Exercise directions:
Once the line containing "Screen dimensions: 1039x263" is found, copy that line and all remaining lines of the records exactly, including the last one, and add nothing.

Given information:
========
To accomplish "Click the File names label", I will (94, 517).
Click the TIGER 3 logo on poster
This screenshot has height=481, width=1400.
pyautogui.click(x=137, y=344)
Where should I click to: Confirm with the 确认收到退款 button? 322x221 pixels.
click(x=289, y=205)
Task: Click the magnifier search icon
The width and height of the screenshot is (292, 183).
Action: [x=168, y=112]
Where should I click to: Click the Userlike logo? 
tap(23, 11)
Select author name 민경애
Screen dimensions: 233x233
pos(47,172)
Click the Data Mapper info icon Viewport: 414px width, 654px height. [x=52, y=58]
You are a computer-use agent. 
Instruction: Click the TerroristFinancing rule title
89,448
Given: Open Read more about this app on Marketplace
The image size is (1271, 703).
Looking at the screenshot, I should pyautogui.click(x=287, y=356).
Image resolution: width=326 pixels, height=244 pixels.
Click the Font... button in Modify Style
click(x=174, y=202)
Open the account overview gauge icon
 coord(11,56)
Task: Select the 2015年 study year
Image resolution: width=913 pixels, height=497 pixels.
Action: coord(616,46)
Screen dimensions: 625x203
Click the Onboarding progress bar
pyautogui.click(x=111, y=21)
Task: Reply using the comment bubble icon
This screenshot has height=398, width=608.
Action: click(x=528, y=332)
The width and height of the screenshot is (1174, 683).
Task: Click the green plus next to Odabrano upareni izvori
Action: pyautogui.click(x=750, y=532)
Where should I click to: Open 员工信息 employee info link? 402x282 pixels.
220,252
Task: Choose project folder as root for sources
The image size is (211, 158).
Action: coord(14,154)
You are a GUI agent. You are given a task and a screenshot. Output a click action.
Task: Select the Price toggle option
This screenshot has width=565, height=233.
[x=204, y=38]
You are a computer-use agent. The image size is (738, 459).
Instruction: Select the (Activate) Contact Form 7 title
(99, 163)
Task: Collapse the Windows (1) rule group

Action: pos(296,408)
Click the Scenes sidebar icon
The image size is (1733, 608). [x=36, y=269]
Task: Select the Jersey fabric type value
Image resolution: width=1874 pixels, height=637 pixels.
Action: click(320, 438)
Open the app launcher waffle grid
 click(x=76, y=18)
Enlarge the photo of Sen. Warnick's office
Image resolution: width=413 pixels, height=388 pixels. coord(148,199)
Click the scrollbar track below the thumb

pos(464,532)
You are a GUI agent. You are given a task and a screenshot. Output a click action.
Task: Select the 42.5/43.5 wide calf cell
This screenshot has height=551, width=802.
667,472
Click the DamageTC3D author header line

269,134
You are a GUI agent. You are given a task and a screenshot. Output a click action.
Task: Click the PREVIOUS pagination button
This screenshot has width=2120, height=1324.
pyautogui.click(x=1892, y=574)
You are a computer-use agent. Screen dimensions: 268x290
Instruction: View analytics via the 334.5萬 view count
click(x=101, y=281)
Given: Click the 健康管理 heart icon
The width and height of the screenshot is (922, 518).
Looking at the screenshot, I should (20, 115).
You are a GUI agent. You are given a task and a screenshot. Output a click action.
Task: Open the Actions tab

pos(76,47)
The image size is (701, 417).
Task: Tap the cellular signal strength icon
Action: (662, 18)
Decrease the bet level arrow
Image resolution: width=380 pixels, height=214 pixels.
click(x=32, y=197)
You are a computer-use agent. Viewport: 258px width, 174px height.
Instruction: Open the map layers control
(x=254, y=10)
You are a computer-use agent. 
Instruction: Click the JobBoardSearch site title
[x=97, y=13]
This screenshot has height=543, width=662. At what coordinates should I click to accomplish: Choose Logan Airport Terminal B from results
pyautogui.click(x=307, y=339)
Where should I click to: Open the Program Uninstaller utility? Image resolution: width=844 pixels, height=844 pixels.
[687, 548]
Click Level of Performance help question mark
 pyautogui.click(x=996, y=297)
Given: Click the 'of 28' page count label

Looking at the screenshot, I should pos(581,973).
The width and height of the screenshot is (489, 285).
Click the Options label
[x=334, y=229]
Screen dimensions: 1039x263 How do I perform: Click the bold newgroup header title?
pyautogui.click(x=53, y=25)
========
Result of this task:
Screen dimensions: 1039x263 How do I perform: Click the bold newgroup header title?
pyautogui.click(x=53, y=25)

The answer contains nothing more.